Assignment: Take the records below and print them verbatim up to and including the line that carries "Task: Click the メールアドレス input field".
Information supplied: Begin
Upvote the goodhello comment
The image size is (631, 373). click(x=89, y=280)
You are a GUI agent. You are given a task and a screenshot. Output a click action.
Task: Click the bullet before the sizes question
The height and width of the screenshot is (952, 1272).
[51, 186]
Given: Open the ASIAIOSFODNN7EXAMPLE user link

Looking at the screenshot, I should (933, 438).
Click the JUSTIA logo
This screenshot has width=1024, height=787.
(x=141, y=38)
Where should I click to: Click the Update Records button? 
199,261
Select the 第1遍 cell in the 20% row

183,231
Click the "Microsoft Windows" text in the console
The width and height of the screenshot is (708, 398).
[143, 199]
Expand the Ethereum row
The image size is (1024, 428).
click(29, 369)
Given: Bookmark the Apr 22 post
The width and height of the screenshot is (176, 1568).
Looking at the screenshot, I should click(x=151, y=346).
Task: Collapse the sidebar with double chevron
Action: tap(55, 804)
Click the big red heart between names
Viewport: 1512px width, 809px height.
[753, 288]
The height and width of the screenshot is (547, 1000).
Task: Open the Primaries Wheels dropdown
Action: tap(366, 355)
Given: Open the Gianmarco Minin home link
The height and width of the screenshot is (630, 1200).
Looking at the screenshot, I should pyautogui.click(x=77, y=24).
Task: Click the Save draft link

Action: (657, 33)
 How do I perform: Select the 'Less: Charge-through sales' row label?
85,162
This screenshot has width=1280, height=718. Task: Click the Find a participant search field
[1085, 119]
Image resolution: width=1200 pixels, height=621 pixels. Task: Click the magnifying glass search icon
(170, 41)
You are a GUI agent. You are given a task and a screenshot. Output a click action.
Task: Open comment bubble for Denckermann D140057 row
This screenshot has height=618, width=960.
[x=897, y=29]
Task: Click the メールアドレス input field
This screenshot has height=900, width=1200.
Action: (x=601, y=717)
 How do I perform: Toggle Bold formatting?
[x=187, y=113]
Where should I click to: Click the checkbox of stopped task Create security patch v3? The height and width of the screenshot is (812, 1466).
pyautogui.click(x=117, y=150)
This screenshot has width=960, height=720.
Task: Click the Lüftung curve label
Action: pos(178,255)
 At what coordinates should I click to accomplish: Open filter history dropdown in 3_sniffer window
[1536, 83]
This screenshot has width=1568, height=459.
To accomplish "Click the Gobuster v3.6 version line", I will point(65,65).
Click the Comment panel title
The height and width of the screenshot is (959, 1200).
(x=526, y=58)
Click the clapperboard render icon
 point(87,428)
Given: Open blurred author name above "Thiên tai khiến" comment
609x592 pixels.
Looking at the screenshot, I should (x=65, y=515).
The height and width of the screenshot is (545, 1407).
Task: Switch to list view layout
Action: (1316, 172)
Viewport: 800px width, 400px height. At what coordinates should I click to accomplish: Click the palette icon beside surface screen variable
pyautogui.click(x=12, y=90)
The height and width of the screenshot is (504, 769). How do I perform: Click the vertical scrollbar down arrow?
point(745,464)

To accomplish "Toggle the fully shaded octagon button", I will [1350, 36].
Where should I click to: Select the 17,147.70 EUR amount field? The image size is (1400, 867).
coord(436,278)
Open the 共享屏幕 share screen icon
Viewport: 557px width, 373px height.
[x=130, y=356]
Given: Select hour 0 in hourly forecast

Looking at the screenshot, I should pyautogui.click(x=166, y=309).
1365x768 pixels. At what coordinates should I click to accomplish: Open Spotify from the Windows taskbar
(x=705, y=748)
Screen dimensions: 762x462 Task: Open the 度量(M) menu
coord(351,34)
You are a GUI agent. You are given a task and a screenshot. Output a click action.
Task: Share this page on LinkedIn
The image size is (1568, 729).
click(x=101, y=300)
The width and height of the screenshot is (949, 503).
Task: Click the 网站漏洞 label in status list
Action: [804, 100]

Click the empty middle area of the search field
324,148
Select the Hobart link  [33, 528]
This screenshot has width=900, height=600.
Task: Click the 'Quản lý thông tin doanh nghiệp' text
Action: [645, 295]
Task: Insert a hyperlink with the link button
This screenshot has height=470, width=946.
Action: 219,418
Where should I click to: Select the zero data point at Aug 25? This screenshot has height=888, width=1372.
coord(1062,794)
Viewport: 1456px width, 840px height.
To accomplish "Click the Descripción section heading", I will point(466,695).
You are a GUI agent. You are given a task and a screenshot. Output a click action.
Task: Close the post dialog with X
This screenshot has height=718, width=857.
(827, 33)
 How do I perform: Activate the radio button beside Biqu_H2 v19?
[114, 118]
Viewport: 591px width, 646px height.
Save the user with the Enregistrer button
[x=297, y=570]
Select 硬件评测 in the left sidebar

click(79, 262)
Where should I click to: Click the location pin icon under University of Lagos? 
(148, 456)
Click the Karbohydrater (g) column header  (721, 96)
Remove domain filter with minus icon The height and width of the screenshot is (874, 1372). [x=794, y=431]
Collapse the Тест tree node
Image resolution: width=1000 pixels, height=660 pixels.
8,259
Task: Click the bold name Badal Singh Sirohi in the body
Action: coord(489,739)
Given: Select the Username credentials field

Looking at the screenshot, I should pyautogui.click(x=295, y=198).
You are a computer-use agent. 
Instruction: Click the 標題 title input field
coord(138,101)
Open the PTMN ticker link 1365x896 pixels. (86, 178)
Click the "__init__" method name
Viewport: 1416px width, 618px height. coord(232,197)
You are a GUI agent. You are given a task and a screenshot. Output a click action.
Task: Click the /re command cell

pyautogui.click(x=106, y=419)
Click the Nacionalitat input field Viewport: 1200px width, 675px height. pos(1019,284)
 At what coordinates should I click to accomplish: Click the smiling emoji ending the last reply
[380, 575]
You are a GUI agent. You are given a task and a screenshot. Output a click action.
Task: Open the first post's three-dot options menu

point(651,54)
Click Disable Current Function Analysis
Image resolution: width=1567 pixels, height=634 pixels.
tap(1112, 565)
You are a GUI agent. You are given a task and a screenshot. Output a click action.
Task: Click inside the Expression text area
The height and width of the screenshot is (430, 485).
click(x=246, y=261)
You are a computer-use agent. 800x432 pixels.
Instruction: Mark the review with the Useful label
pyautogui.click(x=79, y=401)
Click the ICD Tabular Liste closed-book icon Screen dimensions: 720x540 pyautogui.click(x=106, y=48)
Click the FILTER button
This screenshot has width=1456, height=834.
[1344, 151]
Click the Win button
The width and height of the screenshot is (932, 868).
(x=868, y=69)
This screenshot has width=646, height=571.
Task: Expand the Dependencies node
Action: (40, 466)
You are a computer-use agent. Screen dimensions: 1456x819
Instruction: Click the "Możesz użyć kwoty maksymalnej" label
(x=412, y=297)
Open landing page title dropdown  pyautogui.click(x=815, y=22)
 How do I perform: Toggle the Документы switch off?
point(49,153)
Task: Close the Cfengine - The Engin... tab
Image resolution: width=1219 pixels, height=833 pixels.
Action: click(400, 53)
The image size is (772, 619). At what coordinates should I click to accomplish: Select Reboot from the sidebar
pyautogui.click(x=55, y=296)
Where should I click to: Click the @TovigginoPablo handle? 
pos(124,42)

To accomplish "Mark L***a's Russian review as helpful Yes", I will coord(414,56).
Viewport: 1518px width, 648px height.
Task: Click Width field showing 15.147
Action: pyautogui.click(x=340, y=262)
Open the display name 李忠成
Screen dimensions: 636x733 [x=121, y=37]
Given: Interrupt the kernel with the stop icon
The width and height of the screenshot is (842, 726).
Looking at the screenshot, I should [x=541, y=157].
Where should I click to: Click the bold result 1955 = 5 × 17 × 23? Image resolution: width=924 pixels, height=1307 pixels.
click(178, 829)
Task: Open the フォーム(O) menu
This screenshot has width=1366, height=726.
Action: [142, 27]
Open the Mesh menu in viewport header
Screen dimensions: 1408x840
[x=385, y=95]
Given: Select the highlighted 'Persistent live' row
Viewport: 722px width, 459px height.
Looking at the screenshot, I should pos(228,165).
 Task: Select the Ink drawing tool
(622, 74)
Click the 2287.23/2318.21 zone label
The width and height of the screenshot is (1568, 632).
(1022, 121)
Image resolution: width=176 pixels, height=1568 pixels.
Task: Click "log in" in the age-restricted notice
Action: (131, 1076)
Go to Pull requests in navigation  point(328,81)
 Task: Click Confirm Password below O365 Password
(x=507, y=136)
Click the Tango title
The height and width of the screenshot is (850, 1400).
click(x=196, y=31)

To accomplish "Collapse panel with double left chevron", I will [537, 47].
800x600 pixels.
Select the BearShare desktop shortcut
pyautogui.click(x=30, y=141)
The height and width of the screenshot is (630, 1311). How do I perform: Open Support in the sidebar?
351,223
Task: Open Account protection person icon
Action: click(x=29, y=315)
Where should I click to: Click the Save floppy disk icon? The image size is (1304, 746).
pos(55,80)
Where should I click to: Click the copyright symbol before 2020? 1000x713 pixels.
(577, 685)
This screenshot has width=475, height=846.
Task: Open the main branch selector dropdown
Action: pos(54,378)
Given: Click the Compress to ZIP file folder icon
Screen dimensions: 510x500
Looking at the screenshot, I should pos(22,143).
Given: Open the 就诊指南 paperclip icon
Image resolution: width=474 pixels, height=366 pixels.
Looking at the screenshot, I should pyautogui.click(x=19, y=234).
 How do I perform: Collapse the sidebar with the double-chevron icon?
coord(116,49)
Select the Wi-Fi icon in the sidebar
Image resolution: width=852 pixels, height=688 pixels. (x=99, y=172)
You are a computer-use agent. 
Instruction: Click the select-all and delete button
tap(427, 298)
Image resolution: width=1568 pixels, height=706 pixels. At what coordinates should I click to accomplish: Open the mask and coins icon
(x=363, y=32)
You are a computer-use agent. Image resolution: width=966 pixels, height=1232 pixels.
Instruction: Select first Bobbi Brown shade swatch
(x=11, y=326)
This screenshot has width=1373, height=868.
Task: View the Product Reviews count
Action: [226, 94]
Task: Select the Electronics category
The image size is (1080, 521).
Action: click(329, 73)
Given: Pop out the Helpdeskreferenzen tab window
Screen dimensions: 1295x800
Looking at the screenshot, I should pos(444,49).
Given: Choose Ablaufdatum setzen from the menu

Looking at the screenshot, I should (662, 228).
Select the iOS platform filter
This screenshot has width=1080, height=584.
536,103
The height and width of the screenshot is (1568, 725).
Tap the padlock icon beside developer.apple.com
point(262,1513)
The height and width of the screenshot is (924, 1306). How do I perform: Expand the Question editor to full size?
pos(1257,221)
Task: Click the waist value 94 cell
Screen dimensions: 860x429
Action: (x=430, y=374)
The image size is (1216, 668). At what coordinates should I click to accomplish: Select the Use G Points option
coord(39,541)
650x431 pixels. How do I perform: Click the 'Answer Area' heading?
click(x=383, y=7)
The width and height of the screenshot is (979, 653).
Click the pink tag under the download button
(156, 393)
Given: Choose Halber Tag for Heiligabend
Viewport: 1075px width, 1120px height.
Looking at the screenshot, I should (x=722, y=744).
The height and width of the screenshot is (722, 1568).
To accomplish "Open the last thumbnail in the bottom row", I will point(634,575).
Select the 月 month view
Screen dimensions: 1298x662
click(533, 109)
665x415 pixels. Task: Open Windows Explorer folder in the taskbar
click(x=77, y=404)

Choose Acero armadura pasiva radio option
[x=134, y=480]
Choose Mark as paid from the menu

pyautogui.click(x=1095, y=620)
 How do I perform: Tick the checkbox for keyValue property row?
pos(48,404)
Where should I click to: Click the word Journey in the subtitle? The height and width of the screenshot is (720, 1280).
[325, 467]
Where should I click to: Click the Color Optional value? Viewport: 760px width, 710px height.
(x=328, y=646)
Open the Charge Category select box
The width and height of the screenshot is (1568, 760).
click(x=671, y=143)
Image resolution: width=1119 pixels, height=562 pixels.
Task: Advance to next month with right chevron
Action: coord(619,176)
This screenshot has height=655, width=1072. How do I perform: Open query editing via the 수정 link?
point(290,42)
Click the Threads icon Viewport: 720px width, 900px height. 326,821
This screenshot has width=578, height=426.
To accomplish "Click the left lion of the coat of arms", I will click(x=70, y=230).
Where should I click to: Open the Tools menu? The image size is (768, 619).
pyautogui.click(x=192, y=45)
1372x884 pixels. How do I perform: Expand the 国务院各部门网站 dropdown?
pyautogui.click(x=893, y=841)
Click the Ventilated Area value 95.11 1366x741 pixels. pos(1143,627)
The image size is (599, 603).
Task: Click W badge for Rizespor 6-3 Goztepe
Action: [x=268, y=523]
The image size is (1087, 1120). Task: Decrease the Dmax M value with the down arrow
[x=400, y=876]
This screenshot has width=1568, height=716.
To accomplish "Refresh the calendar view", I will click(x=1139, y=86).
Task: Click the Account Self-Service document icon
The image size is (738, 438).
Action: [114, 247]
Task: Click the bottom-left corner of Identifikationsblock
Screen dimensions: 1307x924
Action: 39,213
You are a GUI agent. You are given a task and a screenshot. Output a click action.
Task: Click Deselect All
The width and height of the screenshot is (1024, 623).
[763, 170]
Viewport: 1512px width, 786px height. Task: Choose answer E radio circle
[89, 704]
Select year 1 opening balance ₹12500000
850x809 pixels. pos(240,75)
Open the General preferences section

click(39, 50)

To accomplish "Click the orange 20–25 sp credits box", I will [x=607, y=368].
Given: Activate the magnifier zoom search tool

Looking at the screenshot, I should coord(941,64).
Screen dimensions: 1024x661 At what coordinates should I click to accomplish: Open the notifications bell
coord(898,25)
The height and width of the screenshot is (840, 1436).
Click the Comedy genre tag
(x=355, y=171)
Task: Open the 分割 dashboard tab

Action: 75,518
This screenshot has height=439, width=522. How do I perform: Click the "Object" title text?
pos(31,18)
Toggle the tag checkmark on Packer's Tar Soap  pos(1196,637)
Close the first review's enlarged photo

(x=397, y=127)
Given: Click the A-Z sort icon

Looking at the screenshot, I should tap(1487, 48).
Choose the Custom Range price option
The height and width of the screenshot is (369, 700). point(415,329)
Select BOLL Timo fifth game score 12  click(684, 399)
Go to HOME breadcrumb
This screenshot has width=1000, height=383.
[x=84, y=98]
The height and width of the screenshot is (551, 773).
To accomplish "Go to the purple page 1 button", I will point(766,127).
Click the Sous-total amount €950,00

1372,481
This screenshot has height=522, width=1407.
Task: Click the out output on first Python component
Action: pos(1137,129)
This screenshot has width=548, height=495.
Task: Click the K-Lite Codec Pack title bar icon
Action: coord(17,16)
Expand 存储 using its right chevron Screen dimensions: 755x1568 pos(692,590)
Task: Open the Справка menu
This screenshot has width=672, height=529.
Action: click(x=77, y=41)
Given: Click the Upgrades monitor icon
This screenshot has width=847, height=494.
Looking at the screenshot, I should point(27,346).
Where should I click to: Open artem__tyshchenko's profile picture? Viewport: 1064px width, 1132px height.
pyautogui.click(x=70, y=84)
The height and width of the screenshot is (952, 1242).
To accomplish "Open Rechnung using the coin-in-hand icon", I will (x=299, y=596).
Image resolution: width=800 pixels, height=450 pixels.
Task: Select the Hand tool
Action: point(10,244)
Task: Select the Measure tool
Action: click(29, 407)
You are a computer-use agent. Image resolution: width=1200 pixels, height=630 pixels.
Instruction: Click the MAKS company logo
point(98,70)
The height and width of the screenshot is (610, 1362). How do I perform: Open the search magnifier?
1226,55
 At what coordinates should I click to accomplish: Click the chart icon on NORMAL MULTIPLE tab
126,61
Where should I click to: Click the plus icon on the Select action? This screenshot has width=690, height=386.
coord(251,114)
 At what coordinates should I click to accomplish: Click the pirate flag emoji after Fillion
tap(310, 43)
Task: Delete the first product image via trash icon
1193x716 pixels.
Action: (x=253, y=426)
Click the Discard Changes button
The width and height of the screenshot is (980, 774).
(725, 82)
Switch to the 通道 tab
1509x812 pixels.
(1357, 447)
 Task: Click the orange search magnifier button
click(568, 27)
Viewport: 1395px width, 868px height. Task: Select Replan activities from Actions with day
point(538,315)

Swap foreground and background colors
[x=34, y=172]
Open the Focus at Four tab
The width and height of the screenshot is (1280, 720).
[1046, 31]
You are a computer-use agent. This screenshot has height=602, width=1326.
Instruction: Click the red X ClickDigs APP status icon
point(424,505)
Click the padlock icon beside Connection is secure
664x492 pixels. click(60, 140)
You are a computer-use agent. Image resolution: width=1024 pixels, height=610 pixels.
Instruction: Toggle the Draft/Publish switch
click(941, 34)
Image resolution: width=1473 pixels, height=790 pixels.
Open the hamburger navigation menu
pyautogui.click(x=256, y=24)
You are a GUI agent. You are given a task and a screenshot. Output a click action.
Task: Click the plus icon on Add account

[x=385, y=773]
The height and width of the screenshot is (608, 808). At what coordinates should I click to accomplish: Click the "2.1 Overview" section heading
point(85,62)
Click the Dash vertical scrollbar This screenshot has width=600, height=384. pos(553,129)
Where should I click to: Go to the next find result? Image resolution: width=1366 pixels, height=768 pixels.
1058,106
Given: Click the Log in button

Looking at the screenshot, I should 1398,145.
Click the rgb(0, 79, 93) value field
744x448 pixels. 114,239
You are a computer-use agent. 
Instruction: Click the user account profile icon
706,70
Information supplied: End
Answer section:
Upvote the goodhello comment
The image size is (631, 373). click(x=89, y=280)
You are a GUI agent. You are given a task and a screenshot. Output a click action.
Task: Click the bullet before the sizes question
The height and width of the screenshot is (952, 1272).
[51, 186]
Given: Open the ASIAIOSFODNN7EXAMPLE user link

Looking at the screenshot, I should (933, 438).
Click the JUSTIA logo
This screenshot has width=1024, height=787.
(x=141, y=38)
Where should I click to: Click the Update Records button? 
199,261
Select the 第1遍 cell in the 20% row

183,231
Click the "Microsoft Windows" text in the console
The width and height of the screenshot is (708, 398).
[143, 199]
Expand the Ethereum row
The image size is (1024, 428).
click(29, 369)
Given: Bookmark the Apr 22 post
The width and height of the screenshot is (176, 1568).
Looking at the screenshot, I should click(x=151, y=346).
Task: Collapse the sidebar with double chevron
Action: tap(55, 804)
Click the big red heart between names
Viewport: 1512px width, 809px height.
[753, 288]
The height and width of the screenshot is (547, 1000).
Task: Open the Primaries Wheels dropdown
Action: tap(366, 355)
Given: Open the Gianmarco Minin home link
The height and width of the screenshot is (630, 1200).
Looking at the screenshot, I should pyautogui.click(x=77, y=24).
Task: Click the Save draft link

Action: (657, 33)
 How do I perform: Select the 'Less: Charge-through sales' row label?
85,162
This screenshot has width=1280, height=718. Task: Click the Find a participant search field
[1085, 119]
Image resolution: width=1200 pixels, height=621 pixels. Task: Click the magnifying glass search icon
(170, 41)
You are a GUI agent. You are given a task and a screenshot. Output a click action.
Task: Open comment bubble for Denckermann D140057 row
This screenshot has height=618, width=960.
[x=897, y=29]
Task: Click the メールアドレス input field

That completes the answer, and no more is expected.